İtalyan basınından Cemal Süreya ya övgü: Balıklar yanımızdan akıp geçiyordu
Haber Global sayfasından alınan verilere dayanarak, SonTurkHaber.com duyuruda bulunuyor.
İşte o yazı:
"Cemal Süreya’nın İstanbul’un Tüm Şarkıları kitabının çıkışı, bugün genelde yalnızca dramatik jeopolitik nedenlerle konuşulan bir Orta Doğu’nun aslında nasıl bir kültür ve şiir hazinesine sahip olduğunu hatırlamak için bir fırsat sunuyor.
Türkiye, Yunus Emre gibi tasavvufun öncülerinden birini, Fuzuli veya Şeyh Galip gibi zarif mistik şairleri, Nefi veya Nedim gibi ince saray şairlerini yetiştirmiş bir ülke. 20. yüzyılda ise dünya şiirine Nazım Hikmet gibi çok büyük bir ismi kazandırdı.
Nesirde Orhan Pamuk gibi bir Nobel ödüllüsü varsa, şairleri de hiç aşağı kalır değildir: En azından 20. yüzyıl Türk şiirinin yaşayan çınarı İlhan Berk’i anmak gerekir. Bir akşam yemekte tanıştığımızda bana Giuseppe Ungaretti’yi kendisine usta bildiğini söylemişti.
Cemal Süreya’dan (1931 doğumlu) sonra gelen kuşaktan Enis Batur ve Tuğrul Tanyol’u da anmak gerek; Verderame onların Gelecek Günlerin Şarabı adlı eserini çevirmişti, ben de bu kitap hakkında bu gazetede bir eleştiri yazmıştım.
Peki Cemal Süreya’nın şiirini bu kadar büyüleyici kılan nedir?
Aşk ve özgürlük temalarının o çok katmanlı, dipsiz, gerçek bir dünya başkenti olan İstanbul’un büyülü silüetinde işlenişi.
Bu kitaptaki aşk yumuşak, alçak sesli, erotik ve tensel. Çokça çıplaklık var ve telefonda uzun uzun seviştikten sonra sesini yıkamaya gitmesi gereken biri var.

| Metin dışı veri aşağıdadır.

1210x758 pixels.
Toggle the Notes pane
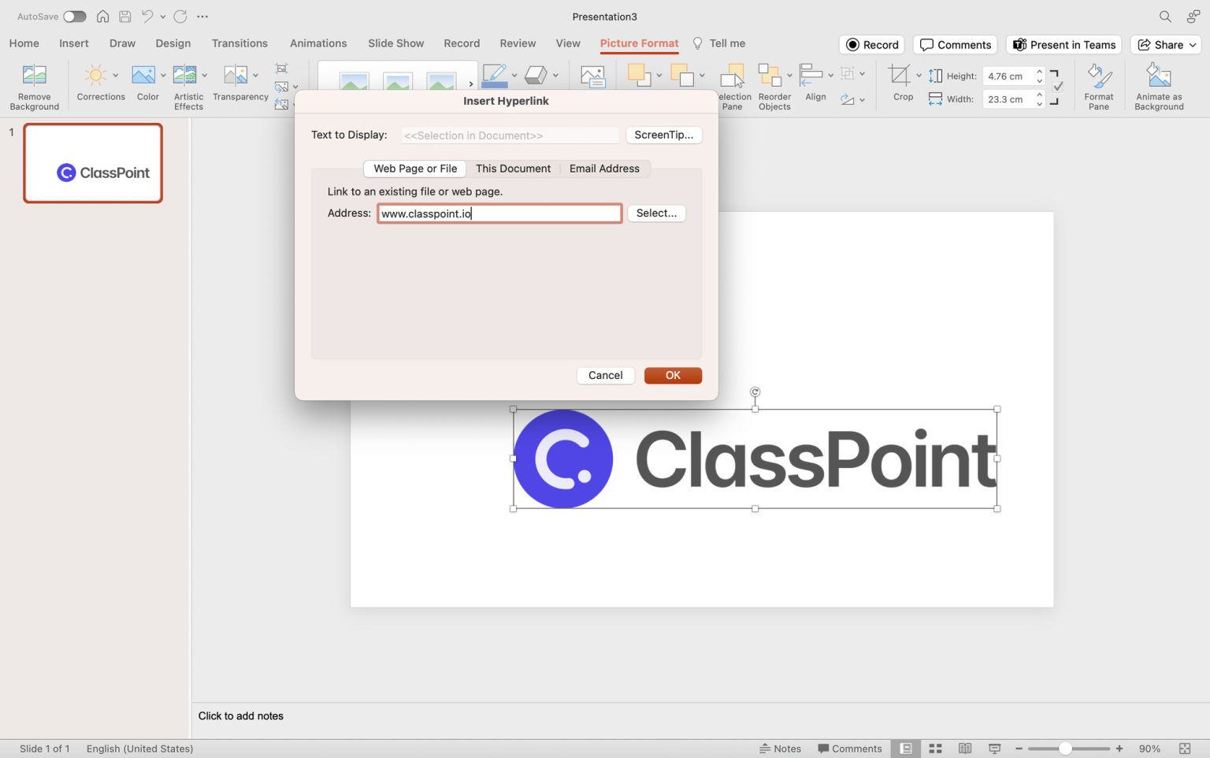pyautogui.click(x=781, y=749)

Övgü adlı şiirde birlikte uyanmanın keyfi var: “Daha güzeli olamayacak kadar güzel” bir kadının tüm bedeni, elleri, ayakları, saçları, gözleri, kolları ve şu paradoksal masumiyet iddiası: “Aramızdaki her günahı yarı yarıya paylaşalım.”
Bir de kıyıya yakın giden bir vapurda ilk öpücüğün hatırası var:
“Üç kol ötesinde İstanbul akıyordu / sana doğru eğildim seni usulca öptüm / balıklar yanımızdan akıp geçiyordu.”
Gerçekçilik ve vizyoner metafor iç içe geçer Cemal Süreya’da: Kadının yüzünün bittiği yerde gövdesinin başladığını görür, göğüslerini “kahramanca” diye tanımlar.
Gözleri sonsuz uzunlukta ve uzatılmış Çin Seddi’ne benzetir. Ölmüş Marilyn Monroe’nun cennette Nietzsche’nin sevgilisi olduğunu hayal eder. Bir arkadaşının ettiği bir küfürden yola çıkarak özgürleştirici imgelerden bir çağlayan kurar; o yıkıcı küfür, tüm kilitleri açan bir anahtar olur."